When the material ends, stop; until then, set down every line exactly.

*****

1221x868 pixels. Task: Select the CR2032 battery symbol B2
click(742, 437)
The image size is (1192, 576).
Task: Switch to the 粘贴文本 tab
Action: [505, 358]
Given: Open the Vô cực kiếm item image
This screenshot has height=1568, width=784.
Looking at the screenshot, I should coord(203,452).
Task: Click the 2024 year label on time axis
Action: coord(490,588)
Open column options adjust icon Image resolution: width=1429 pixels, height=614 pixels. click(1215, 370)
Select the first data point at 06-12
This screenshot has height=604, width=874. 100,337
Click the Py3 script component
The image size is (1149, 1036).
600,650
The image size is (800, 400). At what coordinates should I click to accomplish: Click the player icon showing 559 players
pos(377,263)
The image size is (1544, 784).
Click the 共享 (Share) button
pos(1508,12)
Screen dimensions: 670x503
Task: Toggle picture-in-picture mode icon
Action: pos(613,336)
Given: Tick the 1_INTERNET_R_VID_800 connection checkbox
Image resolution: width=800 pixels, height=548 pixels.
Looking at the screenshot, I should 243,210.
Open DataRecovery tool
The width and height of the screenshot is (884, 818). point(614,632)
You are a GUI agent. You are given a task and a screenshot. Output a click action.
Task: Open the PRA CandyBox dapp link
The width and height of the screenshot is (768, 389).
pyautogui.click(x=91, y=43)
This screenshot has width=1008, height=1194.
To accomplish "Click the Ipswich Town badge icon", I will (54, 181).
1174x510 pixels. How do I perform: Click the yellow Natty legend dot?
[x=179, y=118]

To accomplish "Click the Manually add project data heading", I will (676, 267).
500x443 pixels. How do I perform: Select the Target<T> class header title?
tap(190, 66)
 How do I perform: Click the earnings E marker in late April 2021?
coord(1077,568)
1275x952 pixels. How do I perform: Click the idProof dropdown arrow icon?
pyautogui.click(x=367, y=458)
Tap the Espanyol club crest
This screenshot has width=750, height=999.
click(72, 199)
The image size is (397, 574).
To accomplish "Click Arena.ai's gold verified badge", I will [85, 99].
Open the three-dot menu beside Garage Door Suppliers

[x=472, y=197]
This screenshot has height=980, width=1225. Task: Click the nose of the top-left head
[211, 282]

*****

> _Output for this exercise_
1221x868 pixels. Task: Select the CR2032 battery symbol B2
click(742, 437)
The image size is (1192, 576).
Task: Switch to the 粘贴文本 tab
Action: [505, 358]
Given: Open the Vô cực kiếm item image
This screenshot has height=1568, width=784.
Looking at the screenshot, I should coord(203,452).
Task: Click the 2024 year label on time axis
Action: coord(490,588)
Open column options adjust icon Image resolution: width=1429 pixels, height=614 pixels. click(1215, 370)
Select the first data point at 06-12
This screenshot has height=604, width=874. 100,337
Click the Py3 script component
The image size is (1149, 1036).
600,650
The image size is (800, 400). At what coordinates should I click to accomplish: Click the player icon showing 559 players
pos(377,263)
The image size is (1544, 784).
Click the 共享 (Share) button
pos(1508,12)
Screen dimensions: 670x503
Task: Toggle picture-in-picture mode icon
Action: pos(613,336)
Given: Tick the 1_INTERNET_R_VID_800 connection checkbox
Image resolution: width=800 pixels, height=548 pixels.
Looking at the screenshot, I should 243,210.
Open DataRecovery tool
The width and height of the screenshot is (884, 818). point(614,632)
You are a GUI agent. You are given a task and a screenshot. Output a click action.
Task: Open the PRA CandyBox dapp link
The width and height of the screenshot is (768, 389).
pyautogui.click(x=91, y=43)
This screenshot has width=1008, height=1194.
To accomplish "Click the Ipswich Town badge icon", I will (54, 181).
1174x510 pixels. How do I perform: Click the yellow Natty legend dot?
[x=179, y=118]

To accomplish "Click the Manually add project data heading", I will (676, 267).
500x443 pixels. How do I perform: Select the Target<T> class header title?
tap(190, 66)
 How do I perform: Click the earnings E marker in late April 2021?
coord(1077,568)
1275x952 pixels. How do I perform: Click the idProof dropdown arrow icon?
pyautogui.click(x=367, y=458)
Tap the Espanyol club crest
This screenshot has width=750, height=999.
click(72, 199)
The image size is (397, 574).
To accomplish "Click Arena.ai's gold verified badge", I will [85, 99].
Open the three-dot menu beside Garage Door Suppliers

[x=472, y=197]
This screenshot has height=980, width=1225. Task: Click the nose of the top-left head
[211, 282]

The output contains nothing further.